Die Berücksichtigung der Umstände des Einzelfalls und der beiderseitigen Interessen führten im vorliegenden Verfahren dazu, dass der Klägerin eine Fortsetzung des Darlehensvertrages bis zum 31.10.2029 nach Beendigung der Lebensgemeinschaft nicht zugemutet werden konnte. Dabei handelte es sich auch um Gründe, die dem Einflussbereich des Beklagten zuzuordnen waren. Schließlich hatte dieser im Zuge der Trennung sowohl das Arbeitsverhältnis gekündigt als auch die Klägerin zum Auszug aus der bis dahin gemeinsam bewohnten Immobilie aufgefordert. Damit hatte er von seiner Seite aus Schritte hin zu einer wirtschaftlichen Entflechtung von der Klägerin vorgenommen.

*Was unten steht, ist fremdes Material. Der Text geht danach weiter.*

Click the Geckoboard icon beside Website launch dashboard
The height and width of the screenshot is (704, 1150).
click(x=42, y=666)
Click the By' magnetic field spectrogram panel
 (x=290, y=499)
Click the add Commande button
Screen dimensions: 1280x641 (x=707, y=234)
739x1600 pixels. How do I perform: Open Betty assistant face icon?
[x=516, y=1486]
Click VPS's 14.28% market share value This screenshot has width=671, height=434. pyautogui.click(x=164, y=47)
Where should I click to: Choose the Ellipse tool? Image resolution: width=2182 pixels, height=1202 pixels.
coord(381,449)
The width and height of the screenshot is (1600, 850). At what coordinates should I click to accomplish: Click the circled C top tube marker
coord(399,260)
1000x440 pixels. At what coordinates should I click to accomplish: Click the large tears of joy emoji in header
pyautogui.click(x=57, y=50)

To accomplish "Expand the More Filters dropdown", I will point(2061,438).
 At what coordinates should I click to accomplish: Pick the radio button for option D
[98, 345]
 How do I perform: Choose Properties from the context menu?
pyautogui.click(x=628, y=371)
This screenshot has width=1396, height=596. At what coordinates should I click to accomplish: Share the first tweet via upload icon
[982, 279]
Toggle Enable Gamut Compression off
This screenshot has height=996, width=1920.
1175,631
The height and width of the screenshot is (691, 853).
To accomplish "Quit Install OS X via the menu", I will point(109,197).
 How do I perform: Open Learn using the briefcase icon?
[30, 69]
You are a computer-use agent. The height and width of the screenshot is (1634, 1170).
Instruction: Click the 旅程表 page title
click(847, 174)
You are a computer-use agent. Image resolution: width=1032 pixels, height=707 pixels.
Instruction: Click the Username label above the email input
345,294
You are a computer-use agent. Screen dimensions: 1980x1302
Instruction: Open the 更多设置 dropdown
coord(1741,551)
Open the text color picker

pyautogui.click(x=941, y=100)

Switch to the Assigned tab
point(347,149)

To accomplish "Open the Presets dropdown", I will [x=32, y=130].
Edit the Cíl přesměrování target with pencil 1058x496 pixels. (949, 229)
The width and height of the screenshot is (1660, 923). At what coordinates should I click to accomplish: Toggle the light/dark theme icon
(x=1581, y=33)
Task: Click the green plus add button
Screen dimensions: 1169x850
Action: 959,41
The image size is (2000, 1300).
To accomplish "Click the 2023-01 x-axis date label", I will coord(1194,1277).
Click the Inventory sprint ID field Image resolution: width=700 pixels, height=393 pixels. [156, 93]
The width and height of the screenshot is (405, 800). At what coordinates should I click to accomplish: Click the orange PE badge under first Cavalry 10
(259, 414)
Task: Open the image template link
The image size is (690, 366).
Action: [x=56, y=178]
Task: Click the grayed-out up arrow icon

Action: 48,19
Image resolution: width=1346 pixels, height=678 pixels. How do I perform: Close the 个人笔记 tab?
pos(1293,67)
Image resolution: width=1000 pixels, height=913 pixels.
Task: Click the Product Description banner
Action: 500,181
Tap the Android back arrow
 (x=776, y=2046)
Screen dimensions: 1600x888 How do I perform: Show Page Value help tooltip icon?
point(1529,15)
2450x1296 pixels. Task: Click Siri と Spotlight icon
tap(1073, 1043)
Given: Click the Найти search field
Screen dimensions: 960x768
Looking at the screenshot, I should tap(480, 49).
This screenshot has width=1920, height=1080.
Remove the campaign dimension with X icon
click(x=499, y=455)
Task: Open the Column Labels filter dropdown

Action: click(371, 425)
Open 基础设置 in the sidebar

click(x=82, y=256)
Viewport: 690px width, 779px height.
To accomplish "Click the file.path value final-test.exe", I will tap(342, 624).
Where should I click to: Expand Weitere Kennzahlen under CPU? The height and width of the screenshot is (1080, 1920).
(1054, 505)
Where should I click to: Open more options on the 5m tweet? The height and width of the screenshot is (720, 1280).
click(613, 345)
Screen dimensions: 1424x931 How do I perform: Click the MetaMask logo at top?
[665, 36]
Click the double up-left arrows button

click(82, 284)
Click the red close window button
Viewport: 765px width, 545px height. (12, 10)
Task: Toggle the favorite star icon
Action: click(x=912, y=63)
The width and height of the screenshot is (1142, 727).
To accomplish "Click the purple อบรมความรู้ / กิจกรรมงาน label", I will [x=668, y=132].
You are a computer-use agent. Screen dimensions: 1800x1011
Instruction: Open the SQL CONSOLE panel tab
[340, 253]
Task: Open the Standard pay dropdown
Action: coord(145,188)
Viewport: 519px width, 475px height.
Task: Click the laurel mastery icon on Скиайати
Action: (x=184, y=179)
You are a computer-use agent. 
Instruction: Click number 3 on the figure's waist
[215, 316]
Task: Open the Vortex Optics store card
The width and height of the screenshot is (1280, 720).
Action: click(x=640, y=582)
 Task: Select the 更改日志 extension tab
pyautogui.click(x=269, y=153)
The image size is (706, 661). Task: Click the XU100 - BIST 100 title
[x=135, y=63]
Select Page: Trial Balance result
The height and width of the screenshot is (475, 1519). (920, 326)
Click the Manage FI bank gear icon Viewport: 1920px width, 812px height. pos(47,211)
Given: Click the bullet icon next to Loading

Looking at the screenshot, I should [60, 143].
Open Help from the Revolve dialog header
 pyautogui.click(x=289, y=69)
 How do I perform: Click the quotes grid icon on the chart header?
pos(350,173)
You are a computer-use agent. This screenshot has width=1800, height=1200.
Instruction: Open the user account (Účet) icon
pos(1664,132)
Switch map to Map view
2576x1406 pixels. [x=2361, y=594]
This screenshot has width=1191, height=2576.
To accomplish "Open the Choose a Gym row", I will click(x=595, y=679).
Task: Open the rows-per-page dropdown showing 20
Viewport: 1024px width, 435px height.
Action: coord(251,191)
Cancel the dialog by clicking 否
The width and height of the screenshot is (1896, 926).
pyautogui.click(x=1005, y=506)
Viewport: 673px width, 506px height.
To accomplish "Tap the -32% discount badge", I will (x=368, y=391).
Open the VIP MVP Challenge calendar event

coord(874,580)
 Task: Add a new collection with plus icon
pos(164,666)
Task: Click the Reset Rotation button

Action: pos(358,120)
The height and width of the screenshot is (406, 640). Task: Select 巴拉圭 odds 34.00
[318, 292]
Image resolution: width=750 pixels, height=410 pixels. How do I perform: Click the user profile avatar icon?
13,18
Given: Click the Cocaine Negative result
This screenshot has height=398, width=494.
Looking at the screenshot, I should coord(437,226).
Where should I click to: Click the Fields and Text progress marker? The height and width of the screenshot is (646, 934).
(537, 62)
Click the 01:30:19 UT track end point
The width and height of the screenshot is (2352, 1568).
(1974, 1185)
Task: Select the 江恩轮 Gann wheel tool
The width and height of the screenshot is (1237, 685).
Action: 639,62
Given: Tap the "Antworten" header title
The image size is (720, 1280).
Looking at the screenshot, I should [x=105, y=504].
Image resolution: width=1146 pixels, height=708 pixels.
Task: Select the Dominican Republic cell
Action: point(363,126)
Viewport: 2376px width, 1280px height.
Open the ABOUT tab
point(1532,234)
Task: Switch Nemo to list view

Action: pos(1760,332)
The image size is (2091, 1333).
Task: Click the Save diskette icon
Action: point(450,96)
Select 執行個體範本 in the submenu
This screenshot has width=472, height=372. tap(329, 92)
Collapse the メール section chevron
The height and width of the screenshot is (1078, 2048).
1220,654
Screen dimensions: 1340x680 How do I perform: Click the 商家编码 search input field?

Infolgedessen hielt der Senat es für die Klägerin nicht zumutbar, dass sie weiterhin ihr Vermögen dem Beklagten langfristig zur Verfügung stellen soll, während der Beklagte von seiner Seite aus eine wirtschaftliche Entflechtung vorgenommen hat. Dabei berücksichtigte der Senat auch, dass die Darlehensrückzahlung den Beklagten nicht in eine wirtschaftliche Notlage bringen wird. Vielmehr ist der Beklagte nach seinen eigenen Angaben in der Lage, den Kredit vorzeitig zurückzuzahlen.

Ansprüche der Klägerin gegen den Beklagten aus Versorgungszusagen bestehen nicht. Es gab weder eine vertragliche Zusage noch lag ein Ausgleichsanspruch nach Beendigung der nichtehelichen Lebensgemeinschaft vor. Nach Beendigung einer nichtehelichen Lebensgemeinschaft gibt es keine fortwirkende Solidarität der früheren Lebenspartner in Form von Unterhaltszahlungen für den wirtschaftlich schwächeren Partner. Diese sind vom Gesetz nicht vorgesehen.